Die Quelle – Erste Predigt zur Predigtreihe „Von der Quelle bis zum Meer“ – Wasser in der Bibel | 14. Sonntag nach Trinitatis | 05.09.2021 | Offenbarung 21, 6 | Berthold W. Haerter |

Es ist geschehen. Ich bin das A und das O, der Anfang und das Ende. Ich werde dem Dürstenden von der Quelle des Lebenswassers zu trinken geben, umsonst. – Offenbarung 21,6

Liebe Gemeinde

  1. Eine Zeit der Katastrophen

Wer die Welt aufmerksam verfolgt, ist zurzeit immer wieder tief erschüttert.

In diesem Sommer scheint eine Katastrophe auf die andere zu folgen.

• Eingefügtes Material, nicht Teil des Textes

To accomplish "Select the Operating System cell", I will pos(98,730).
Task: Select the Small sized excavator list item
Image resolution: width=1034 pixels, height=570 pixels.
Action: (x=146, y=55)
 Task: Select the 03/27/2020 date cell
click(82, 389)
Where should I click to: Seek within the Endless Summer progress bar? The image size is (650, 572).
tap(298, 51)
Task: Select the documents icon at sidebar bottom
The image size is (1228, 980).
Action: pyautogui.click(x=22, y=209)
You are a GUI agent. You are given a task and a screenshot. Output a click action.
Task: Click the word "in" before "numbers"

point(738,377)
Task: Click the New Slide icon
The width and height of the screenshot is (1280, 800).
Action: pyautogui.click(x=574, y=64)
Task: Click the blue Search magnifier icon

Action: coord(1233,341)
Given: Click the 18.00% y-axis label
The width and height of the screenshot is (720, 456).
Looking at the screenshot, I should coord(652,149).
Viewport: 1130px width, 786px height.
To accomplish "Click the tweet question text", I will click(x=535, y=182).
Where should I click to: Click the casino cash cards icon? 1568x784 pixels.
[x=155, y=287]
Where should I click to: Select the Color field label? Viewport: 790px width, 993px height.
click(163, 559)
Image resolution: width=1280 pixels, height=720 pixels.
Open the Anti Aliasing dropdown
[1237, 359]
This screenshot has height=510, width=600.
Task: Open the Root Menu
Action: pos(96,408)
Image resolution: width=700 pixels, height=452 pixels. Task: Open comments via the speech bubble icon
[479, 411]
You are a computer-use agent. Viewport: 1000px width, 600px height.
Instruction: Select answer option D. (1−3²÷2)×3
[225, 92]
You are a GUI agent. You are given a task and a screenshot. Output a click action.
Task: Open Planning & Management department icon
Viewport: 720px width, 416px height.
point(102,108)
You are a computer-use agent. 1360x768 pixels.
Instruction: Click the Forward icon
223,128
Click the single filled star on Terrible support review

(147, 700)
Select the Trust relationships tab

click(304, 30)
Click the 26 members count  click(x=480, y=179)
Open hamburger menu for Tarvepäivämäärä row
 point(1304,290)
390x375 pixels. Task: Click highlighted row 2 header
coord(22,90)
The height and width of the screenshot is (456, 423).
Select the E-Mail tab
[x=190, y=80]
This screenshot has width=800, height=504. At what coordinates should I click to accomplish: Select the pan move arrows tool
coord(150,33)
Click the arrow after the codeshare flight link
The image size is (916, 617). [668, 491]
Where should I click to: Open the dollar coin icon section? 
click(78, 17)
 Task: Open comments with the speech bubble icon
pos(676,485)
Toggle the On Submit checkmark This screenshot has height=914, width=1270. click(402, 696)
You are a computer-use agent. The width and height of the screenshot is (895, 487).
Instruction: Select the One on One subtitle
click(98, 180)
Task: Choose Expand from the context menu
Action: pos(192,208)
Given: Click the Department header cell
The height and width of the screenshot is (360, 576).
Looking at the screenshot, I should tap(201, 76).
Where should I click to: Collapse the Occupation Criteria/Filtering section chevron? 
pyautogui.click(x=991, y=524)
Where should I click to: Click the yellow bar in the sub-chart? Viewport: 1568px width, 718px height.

Bisher sind wir oft nur Zaungäste.

Es begann mit Hagel und Hochwasser.

Während wir in der Schweiz nur kleinere Schäden zu beklagen haben, sind Gebiete in Deutschland hart getroffen und Existenzen vernichtet worden.

Wirkliche Sommertage beschränken sich bei uns vielleicht auf eine Woche, aber in Südeuropa herrschten Temperaturen, die das Leben an die Grenze des Möglichen brachten.
Dazu kam es wegen der Trockenheit und Hitze zu Waldbränden, die Kulturland und tausender Menschen Heimat zerstörte.

Ein Klimatologe meinte, das seien nicht Vorboten des Klimawandels, sondern wir seien bereits mittendrin.

Im Frühjahr lehnten wir als abgeklärtes und aufgeklärtes Volk ein Klimagesetz ab.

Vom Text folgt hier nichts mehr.